Latest data shows that inflationary pressures are softening in the US, UK, and a number of European countries, and this together with lower oil prices and a nudge higher in US unemployment has led to expectations that the Federal Reserve, the Bank of England and the European Central Bank may opt for interest rate cuts earlier than initially expected. Money markets have fully priced in 100 basis points’ worth of rate cuts by the ECB by the end of 2024.

Though the rate rise cycle seems close to being over and some money that has been parked in bonds for the last six to nine months is likely to move back into equities, there is no promise of a fast stock market recovery on the horizon. In those circumstances opting for high dividend stocks, a strategy that has worked well this year, may be a better option than plain vanilla investment.

The question is which stocks, and in which geographies?

There are a few different investment approaches.

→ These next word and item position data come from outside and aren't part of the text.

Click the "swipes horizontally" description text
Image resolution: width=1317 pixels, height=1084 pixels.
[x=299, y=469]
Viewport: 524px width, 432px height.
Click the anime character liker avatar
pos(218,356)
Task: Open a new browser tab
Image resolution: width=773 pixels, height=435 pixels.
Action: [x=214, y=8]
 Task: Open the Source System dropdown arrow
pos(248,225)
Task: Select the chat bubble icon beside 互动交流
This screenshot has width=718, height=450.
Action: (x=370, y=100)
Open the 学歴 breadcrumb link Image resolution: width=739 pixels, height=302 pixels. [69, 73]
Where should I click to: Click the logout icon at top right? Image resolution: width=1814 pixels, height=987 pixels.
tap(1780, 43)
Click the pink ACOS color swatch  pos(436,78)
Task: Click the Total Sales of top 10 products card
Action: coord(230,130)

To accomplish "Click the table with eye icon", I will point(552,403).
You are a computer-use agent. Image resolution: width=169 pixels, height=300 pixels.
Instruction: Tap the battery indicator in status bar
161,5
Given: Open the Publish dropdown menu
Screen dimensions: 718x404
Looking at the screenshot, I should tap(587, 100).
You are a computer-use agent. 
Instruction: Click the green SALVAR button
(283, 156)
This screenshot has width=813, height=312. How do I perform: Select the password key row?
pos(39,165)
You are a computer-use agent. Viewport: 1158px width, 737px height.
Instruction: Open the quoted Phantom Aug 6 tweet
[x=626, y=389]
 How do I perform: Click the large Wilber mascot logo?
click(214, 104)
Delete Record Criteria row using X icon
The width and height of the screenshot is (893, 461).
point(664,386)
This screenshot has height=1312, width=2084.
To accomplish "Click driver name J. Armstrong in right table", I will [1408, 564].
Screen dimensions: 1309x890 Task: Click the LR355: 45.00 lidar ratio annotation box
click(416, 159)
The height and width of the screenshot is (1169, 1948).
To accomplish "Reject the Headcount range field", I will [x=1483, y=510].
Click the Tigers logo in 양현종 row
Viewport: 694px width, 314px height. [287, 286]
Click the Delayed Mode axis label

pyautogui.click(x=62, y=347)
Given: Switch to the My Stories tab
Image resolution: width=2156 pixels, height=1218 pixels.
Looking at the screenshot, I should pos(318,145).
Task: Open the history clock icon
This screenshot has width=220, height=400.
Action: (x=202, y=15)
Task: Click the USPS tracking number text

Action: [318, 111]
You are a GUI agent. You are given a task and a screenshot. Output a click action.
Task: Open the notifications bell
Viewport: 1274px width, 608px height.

One is to opt for companies that offer one-off ultra-high dividend payouts, ranging from 200% to 700% and usually connected to some sort of one-off or terminal event. A case in point is Europe’s highest dividend yield this year of 700% paid out by French firm Neocom Multimedia (MLNEO) after the firm sold its business and liquidated.

Another European stock (although not Eurozone as Norway is not in the EU) is Norwegian health tech company PasientSky. The company paid out a 480% yield earlier this year after it sold two of its subsidiaries.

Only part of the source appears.